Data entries
■ ■ ■
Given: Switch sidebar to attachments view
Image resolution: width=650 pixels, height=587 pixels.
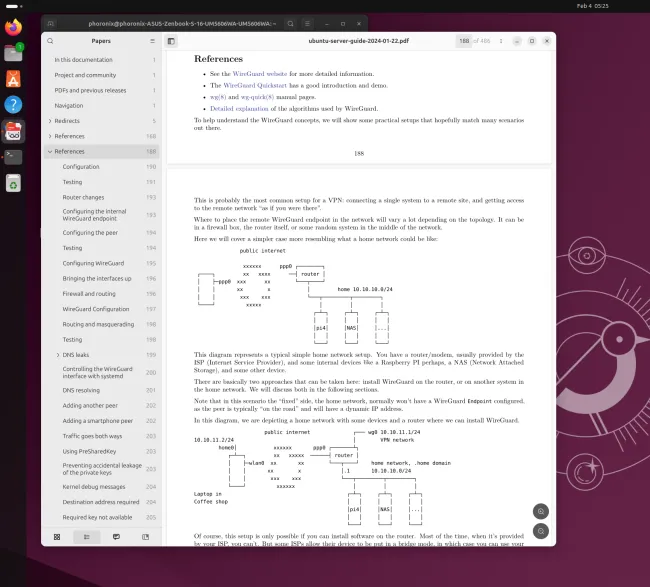Looking at the screenshot, I should tap(145, 537).

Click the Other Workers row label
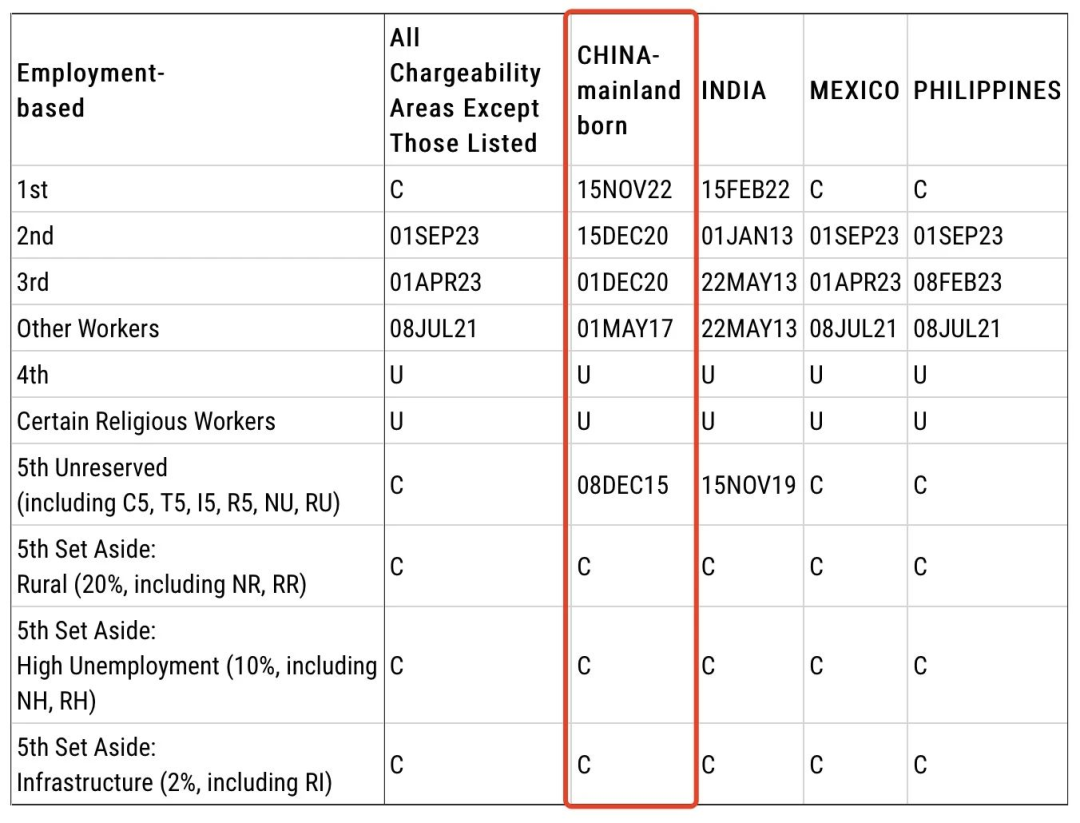pyautogui.click(x=87, y=329)
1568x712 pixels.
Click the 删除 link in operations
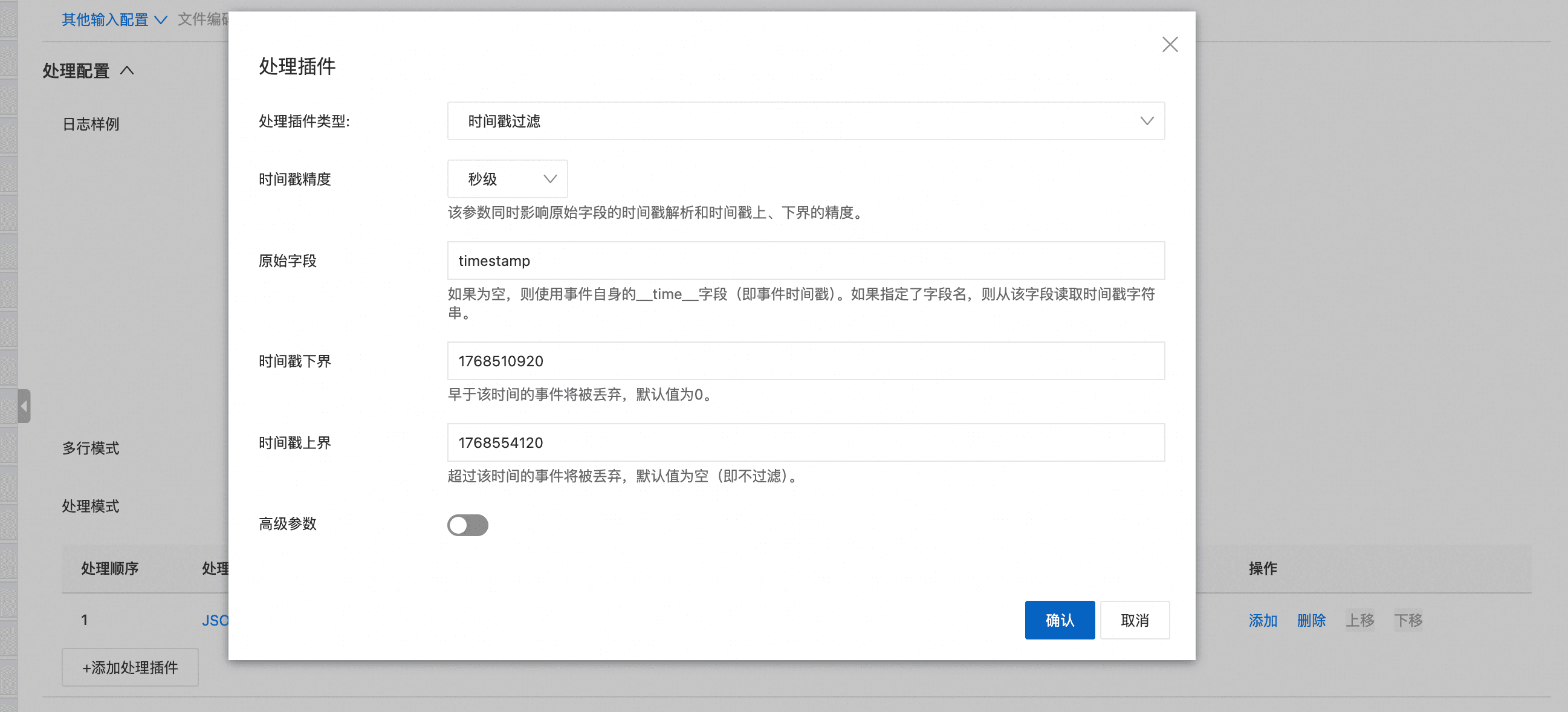click(1310, 620)
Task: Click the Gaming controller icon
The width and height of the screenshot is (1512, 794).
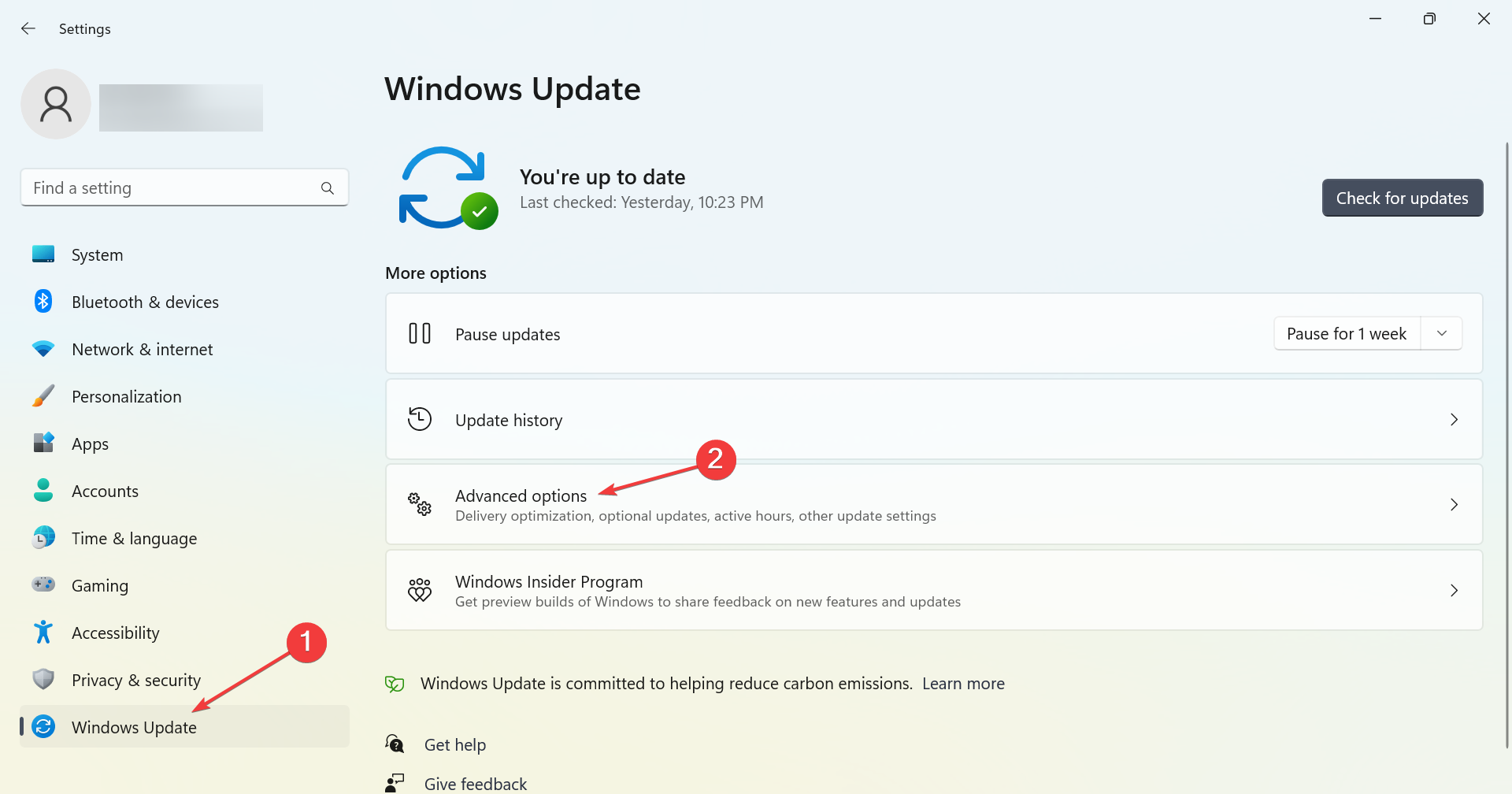Action: pos(43,584)
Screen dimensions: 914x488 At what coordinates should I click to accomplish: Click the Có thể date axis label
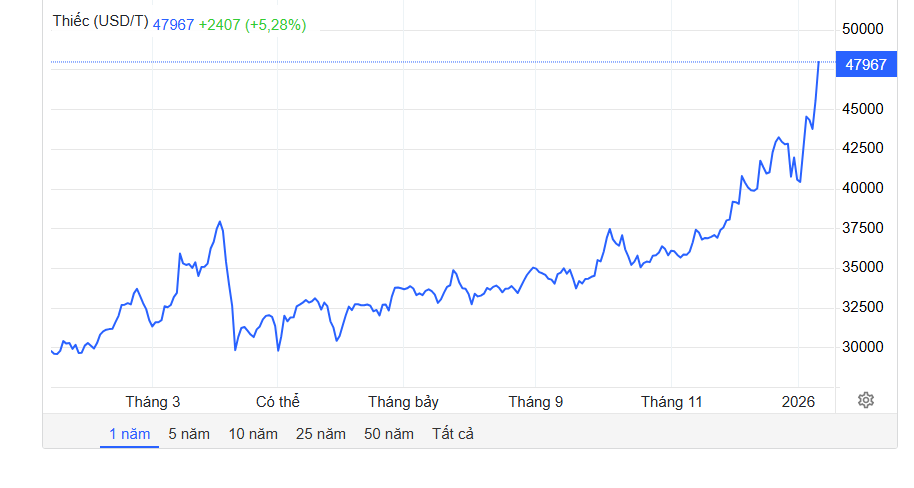(278, 402)
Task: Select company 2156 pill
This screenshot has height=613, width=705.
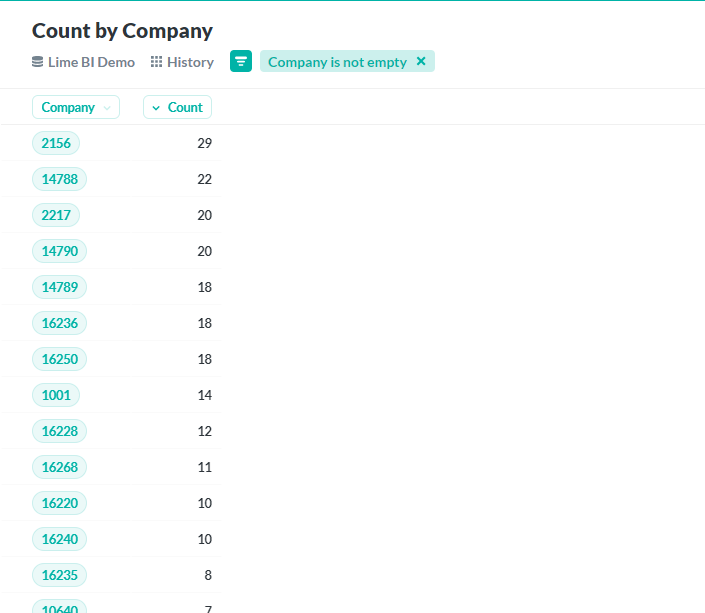Action: 56,143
■ ■ ■
▸ SET EXERCISE: Please return every line of the entries that contains the word "Task", matching case exactly.

▸ EXERCISE ANSWER:
Task: Click the Gaming controller icon
Task: Select company 2156 pill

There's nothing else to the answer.